D. – Dott. Conforti, il rapporto indica 86 milioni in meno di affamati rispetto allo scorso anno. Anzitutto, come si arriva a contare chi non ha cibo in tutto il mondo?
R. – Il fatto che noi comunichiamo spesso un numero di persone che soffrono la fame potrebbe indurre a pensare che siamo in grado di contare una per una queste persone, ma purtroppo non è così. Tutto quello che i dati ci consentono di fare è di stimare una probabilità che un individuo, preso a caso in una popolazione, non abbia cibo sufficiente per condurre una vita attiva e sana.
D. – Essere scesi ad 842 milioni di affamati è un buon traguardo?
R. – Ci sono due obiettivi principali a livello internazionale per quanto riguarda la lotta alla fame nel mondo. Siamo in una condizione di assoluta impossibilità a raggiungere il primo dei due obiettivi, quello più ambizioso: ridurre entro il 2015 il numero di persone sottonutrite a meno di 500 milioni. Questo in due anni è impossibile dato che ne contiamo adesso circa 840 milioni. Viceversa, l’Obiettivo del Millennio che parla solo della percentuale di persone sottonutrite è relativamente vicino: l’attuale percentuale globale è valutata intorno al 14% e dovremmo ridurla di un altro paio di punti percentuali entro il 2015. Questo, quindi non è impossibile.
D. – Nel Rapporto, si dice che con una spinta finale l’obiettivo di sviluppo può essere raggiunto. In che modo?

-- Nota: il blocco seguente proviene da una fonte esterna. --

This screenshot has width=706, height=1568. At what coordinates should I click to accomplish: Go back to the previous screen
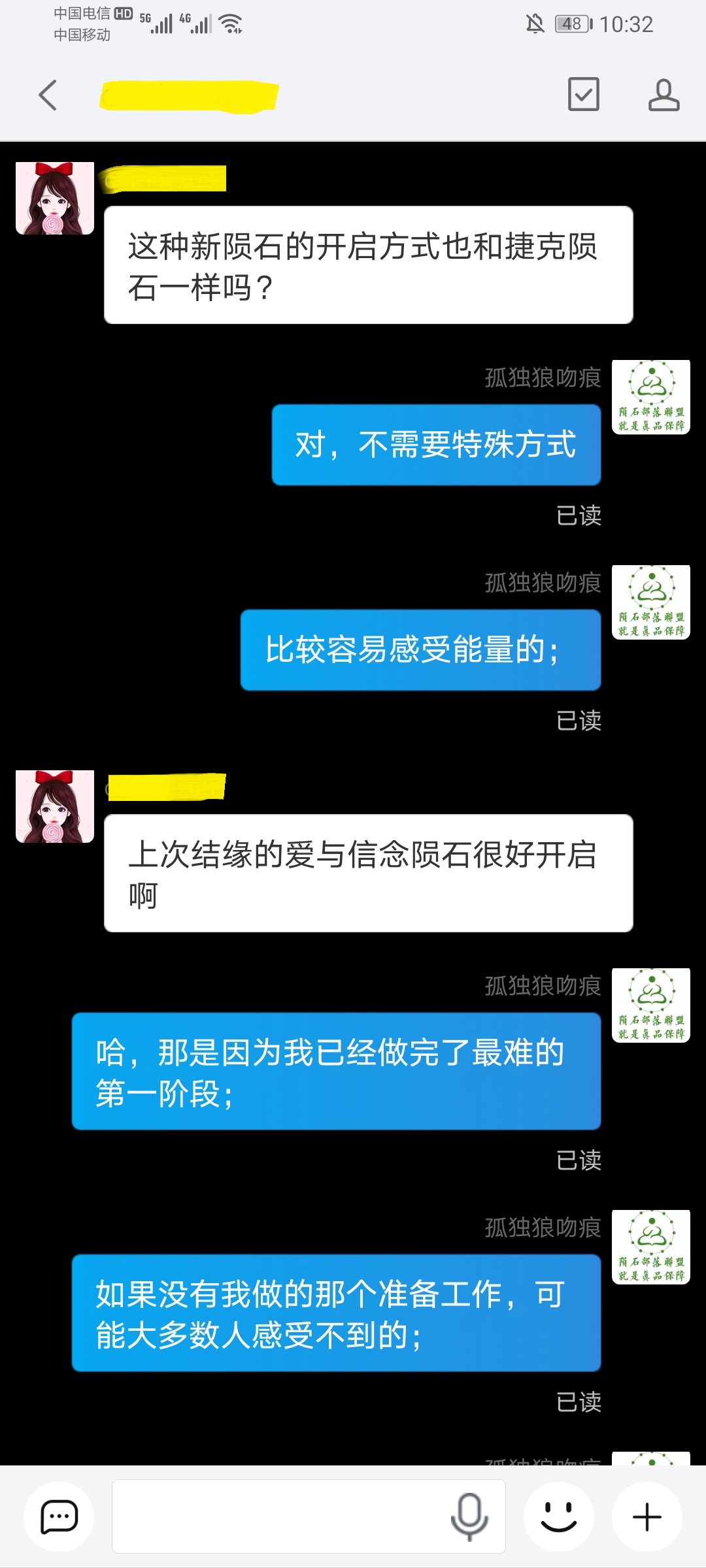tap(48, 95)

R. – Bisogna fare una serie di interventi che aiutino a ridurre a breve il numero di persone che soffrono di sottonutrizione senza compromettere lo sviluppo a lungo termine. Quello che a lungo termine vediamo è che la crescita economica – soprattutto se condivisa e se capace di creare opportunità economiche, di impiego per i più poveri – ha un impatto positivo sulla sicurezza alimentare. Quindi, occorre fare di più, diventare più efficienti e crescere. Inoltre, occorre condividere i frutti di questo processo con i più poveri, in particolare con gli agricoltori che hanno una parte molto importante in questa storia. Tutte quelle che sono le reti di protezione sociale e altri elementi ridistributivi di questo genere possono aiutare molto la causa della fame, anche a breve termine.
D. – L’importante è che le tre agenzie dell’Onu facciano sentire la loro voce alla comunità internazionale…
R. – Sì, è quello in cui siamo impegnati. La settimana prossima, alla Fao si terrà la riunione annuale del Comitato per la sicurezza alimentare: un grande foro in cui si cerca di facilitare il dialogo tra le agenzie come la nostra, le altre agenzie con base a Roma, i governi e tutti gli altri attori coinvolti inclusa la società civile e, nella misura possibile, anche il settore privato. Crediamo molto nell’importanza di facilitare questo dialogo per identificare le politiche più adatte a migliorare la condizione della sicurezza alimentare nel mondo.